Santo Domingo. La apertura del Paseo 30 de Mayo marca uno de los proyectos de recuperación urbana más ambiciosos realizados en la capital dominicana en las últimas décadas. Ubicado en los antiguos terrenos del Colegio Maharishi, el nuevo espacio público conecta la avenida Independencia con la autopista 30 de Mayo y forma parte del plan de transformación del litoral capitalino impulsado por el Gobierno y la Alcaldía del Distrito Nacional.
La obra abarca alrededor de 50 mil metros cuadrados e incorpora ciclovía, rambla peatonal, áreas verdes, gimnasio al aire libre, juegos infantiles, espacios comerciales, parqueos y zonas para actividades deportivas y recreativas. Además, incluye un patinódromo concebido para servir de escenario en los Juegos Centroamericanos y del Caribe Santo Domingo 2026.
Más importante aún, el proyecto devuelve a los ciudadanos una relación que Santo Domingo había perdido durante décadas: la relación con el mar.
Durante mucho tiempo, la capital vivió de espaldas a su litoral. El Malecón era una vía de tránsito antes que un espacio de convivencia. La lógica dominante era cruzarlo, no permanecer en él.
Eso parece estar cambiando.
El Paseo 30 de Mayo se suma al Malecón Deportivo y al Paseo Marítimo para crear un corredor continuo de recreación, deporte y encuentro ciudadano frente al Caribe.
La noticia tiene además una lectura urbana interesante.
Las grandes ciudades modernas compiten por metros cuadrados de espacio público de calidad.
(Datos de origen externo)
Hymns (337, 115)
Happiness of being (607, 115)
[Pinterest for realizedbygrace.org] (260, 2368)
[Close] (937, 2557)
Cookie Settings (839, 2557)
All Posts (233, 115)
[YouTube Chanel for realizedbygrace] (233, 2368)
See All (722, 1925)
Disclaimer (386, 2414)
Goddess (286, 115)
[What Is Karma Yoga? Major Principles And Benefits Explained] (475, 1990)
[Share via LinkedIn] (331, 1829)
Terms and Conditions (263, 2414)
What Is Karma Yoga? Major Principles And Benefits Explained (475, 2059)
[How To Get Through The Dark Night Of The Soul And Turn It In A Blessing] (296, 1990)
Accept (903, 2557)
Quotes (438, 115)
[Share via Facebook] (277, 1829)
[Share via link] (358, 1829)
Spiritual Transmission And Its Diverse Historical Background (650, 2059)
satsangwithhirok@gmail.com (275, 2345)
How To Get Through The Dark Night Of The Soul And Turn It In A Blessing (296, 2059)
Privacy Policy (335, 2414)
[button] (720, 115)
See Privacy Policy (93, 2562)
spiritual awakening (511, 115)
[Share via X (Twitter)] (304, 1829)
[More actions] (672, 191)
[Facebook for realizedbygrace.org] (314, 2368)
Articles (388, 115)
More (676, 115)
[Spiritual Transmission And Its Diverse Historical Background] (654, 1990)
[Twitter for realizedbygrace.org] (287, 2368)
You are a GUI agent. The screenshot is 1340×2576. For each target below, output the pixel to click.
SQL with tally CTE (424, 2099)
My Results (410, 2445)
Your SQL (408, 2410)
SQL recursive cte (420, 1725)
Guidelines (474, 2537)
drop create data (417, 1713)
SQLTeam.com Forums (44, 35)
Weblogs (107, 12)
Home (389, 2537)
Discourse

Parques, plazas, malecones y áreas peatonales no son adornos. Son infraestructura social. Son lugares donde una ciudad construye comunidad, salud y calidad de vida.
Por eso el verdadero valor de la obra no está en los adoquines, la iluminación o las áreas comerciales.
Está en algo más simple.
En que miles de familias podrán caminar, correr, montar bicicleta, hacer ejercicio o simplemente sentarse a mirar el mar en un espacio diseñado para ellas.
Las ciudades suelen recordarse por sus grandes edificios.
Pero muchas veces se transforman por sus espacios públicos.
Y si el Paseo 30 de Mayo logra mantenerse cuidado, seguro y vivo durante los próximos años, podría convertirse en una de esas obras que terminan cambiando la forma en que los capitaleños viven su propia ciudad.